Agora era definitivo. Eu realmente perdera vovó, e ninguém tinha a capacidade de me devolvê-la. Ninguém. O único que poderia – o Cara lá de cima – já devia ter decidido há muito que aquela seria uma das provações que eu enfrentaria em minha vida.
Mas saber que nunca mais a veria...
Sinceramente, eu não sabia se queria ser resgatada do poço em que me afundava cada vez mais...

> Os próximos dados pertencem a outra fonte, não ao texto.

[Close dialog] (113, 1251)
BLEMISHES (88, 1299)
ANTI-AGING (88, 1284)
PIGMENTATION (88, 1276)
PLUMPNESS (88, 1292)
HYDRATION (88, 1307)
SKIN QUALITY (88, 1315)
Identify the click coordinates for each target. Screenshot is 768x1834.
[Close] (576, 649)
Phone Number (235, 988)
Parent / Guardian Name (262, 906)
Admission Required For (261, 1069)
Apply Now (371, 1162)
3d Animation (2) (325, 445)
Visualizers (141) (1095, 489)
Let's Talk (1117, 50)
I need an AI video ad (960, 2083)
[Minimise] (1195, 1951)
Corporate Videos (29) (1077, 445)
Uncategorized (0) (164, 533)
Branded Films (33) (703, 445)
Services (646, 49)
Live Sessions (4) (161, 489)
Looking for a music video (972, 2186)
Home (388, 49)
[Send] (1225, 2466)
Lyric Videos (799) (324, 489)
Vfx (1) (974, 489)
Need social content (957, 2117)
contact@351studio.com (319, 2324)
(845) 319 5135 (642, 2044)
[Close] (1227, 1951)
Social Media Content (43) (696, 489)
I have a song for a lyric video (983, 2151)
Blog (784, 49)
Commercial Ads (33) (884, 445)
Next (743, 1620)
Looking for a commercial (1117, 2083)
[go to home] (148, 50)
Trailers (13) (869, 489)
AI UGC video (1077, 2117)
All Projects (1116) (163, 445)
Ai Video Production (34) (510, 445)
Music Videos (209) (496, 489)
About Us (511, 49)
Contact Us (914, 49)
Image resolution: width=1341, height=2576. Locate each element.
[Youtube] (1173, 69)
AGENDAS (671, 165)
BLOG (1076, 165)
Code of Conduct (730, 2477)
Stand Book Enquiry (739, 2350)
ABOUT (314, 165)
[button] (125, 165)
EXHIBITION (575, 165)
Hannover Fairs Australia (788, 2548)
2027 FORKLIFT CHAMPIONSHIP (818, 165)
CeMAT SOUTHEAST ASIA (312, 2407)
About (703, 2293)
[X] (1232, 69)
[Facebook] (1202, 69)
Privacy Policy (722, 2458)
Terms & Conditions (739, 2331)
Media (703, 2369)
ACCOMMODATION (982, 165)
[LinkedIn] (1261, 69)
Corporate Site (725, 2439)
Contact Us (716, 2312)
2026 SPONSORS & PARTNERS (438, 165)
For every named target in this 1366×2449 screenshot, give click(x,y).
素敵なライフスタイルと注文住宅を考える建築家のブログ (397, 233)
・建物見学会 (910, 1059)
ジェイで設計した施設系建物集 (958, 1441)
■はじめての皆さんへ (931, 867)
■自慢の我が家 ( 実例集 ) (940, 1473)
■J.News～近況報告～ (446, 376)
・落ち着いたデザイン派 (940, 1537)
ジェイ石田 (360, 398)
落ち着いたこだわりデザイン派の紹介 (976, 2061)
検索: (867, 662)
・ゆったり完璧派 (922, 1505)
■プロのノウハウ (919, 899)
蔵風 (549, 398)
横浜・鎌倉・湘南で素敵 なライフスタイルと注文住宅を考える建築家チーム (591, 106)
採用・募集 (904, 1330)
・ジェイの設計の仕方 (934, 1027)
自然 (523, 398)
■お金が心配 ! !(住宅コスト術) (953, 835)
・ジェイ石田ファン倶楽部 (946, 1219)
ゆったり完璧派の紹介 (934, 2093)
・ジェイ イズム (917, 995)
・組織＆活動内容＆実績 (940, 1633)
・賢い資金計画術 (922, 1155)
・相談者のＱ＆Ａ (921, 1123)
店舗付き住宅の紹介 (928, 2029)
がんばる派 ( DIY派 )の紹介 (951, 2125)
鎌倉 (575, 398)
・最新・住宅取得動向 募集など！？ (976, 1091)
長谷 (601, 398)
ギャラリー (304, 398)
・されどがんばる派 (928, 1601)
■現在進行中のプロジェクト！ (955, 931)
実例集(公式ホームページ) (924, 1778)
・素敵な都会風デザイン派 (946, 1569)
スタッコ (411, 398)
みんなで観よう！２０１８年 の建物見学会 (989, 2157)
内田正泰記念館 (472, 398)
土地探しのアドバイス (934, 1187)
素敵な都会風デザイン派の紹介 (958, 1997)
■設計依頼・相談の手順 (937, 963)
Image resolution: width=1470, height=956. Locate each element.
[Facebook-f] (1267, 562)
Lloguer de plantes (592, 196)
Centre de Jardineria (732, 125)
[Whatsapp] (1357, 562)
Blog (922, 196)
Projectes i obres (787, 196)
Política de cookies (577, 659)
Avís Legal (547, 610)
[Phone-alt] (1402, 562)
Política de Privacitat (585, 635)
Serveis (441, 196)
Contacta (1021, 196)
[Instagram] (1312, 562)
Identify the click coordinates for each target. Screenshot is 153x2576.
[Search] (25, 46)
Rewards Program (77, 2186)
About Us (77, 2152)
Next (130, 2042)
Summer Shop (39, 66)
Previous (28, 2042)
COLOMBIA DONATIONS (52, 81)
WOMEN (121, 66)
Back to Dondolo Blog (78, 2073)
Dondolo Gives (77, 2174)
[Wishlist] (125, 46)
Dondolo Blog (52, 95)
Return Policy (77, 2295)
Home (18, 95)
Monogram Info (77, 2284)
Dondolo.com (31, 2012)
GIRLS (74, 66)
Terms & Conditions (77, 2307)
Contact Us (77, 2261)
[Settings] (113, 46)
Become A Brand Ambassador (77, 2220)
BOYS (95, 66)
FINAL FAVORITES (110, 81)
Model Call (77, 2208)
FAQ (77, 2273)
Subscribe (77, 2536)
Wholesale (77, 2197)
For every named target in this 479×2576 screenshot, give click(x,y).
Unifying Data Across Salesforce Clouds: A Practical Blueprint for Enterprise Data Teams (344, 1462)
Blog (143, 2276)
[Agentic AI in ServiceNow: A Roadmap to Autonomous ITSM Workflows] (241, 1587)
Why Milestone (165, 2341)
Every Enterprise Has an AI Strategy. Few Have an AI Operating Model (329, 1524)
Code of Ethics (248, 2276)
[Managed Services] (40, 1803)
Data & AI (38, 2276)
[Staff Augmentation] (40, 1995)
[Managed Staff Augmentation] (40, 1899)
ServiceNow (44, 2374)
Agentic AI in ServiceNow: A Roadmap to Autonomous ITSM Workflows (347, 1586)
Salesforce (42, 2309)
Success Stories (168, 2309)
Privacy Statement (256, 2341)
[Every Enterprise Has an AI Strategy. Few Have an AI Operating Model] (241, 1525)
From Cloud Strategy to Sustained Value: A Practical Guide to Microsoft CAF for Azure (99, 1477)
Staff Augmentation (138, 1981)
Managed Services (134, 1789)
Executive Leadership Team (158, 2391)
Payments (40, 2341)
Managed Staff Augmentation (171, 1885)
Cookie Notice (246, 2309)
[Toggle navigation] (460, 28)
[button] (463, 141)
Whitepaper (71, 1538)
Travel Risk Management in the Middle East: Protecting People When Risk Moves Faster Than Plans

Bicadinhas amigáveis se espalhavam pelas minhas asas e algo puxava meu cabelo de leve.
O peito de Rashne se agitava com a vontade de rir contra meu rosto.
O que é isso?
Ainda com os olhos embaçados, me virei para ver o que provocara riso em Rashne.
E meu queixo caiu.
Centenas... Não... Milhares de estranhos Beija-Flores voavam ao nosso redor, com cores que mudavam a cada instante. Bicavam minhas asas com carinho e puxavam meus cabelos como se fossem crianças travessas.
Aliás, não só os meus, mas os de Rashne também.
− O que são? – perguntei, embasbacada. Rashne riu de novo e me apertou contra ele antes de responder.
− Beija-Flores do Paraíso. Não são lindos? – São, mas continuei na mesma... – São Celestiais e habitam o Paraíso, locais sagrados ou que não foram tocados pelo mau e o Mundo dos Mortos... São Guardiões do caminho para o Paraíso... – Rashne riu bobamente quando um voou bem diante de seus olhos. Eles... Hipnotizavam. Palavras derivadas de “Hipnotizar” têm sido constantes comigo, viu... – São vistos em locais que a Teia é muito fina ou, segundo dizem os Ahuras mais antigos, por almas puras e não marcadas pelo pecado.
Almas puras e não marcadas pelo pecado? Dispenso essa parte, porque já matei...
− E minha mãe falava que aparecem quando alguém precisa de consolo. – ele sorriu e indicou o Beija-Flor que voava insistentemente à minha frente. Era o mais majestoso de todos.
Estendi minha mão para ele, e o passarinho de muitas cores que ficavam mudando pousou em meu indicador.
No exato instante que nos tocamos, senti toda a mente coletiva que era dos Beija-Flores me invadir.
Uma consciência totalmente preenchida de amor e carinho, sem espaço para qualquer coisa que pudesse corrompê-la. Eram seres... Puros. E que sempre seriam puros. E me diziam que não devia me entristecer por vovó. Que ela fora para um lugar melhor. E que ela não queria me ver chorar por causa dela. Diziam que, para ela, a morte fora um alívio à toda a solidão que a preenchia desde que meu vô morrera. E que, até o momento em que morrera, a única coisa que a sustentara fora eu. Eu e a missão que ela tinha de me guiar.
E vi e entendi que eles, como Guardiões do Caminho do Paraíso, são guias de Almas. E saber que, se Rashne não tivesse chamado minha alma, talvez eles me mostrassem o caminho na Dimensão dos Mortos, me deixou... Tranquila. E vê-los ali, depois de tudo o que me fora revelado, fez com que eu me sentisse honrada. Como vovó devia ter se sentido quando eles apareceram para ela.
Chorei de novo. Mas de felicidade. Felicidade gerada por todo o amor e carinho que me invadiam. Tanto que escapavam por cada poro de meu corpo.
Perguntei se Rashne poderia tocá-lo, e o Beija-Flor consentiu.
Meu namorado envolveu a mão onde o Beija-Flor estava pousado delicadamente para que o tocasse. E quando o fez, seu rosto se iluminou, não apenas em sentimentos, mas literalmente, como na visão com Huriye – embora não tão intensamente. Luz saindo por cada poro de seu corpo.
E eu decidi, naquele momento, que faria tudo que estivesse ao meu alcance para vê-lo daquele jeito sempre que possível. Nunca mais eu iria querer vê-lo triste por causa de minhas lágrimas. Nunca. Talvez isso ajudasse a nos manter juntos e um dia seguraríamos a menina chamada Esperança.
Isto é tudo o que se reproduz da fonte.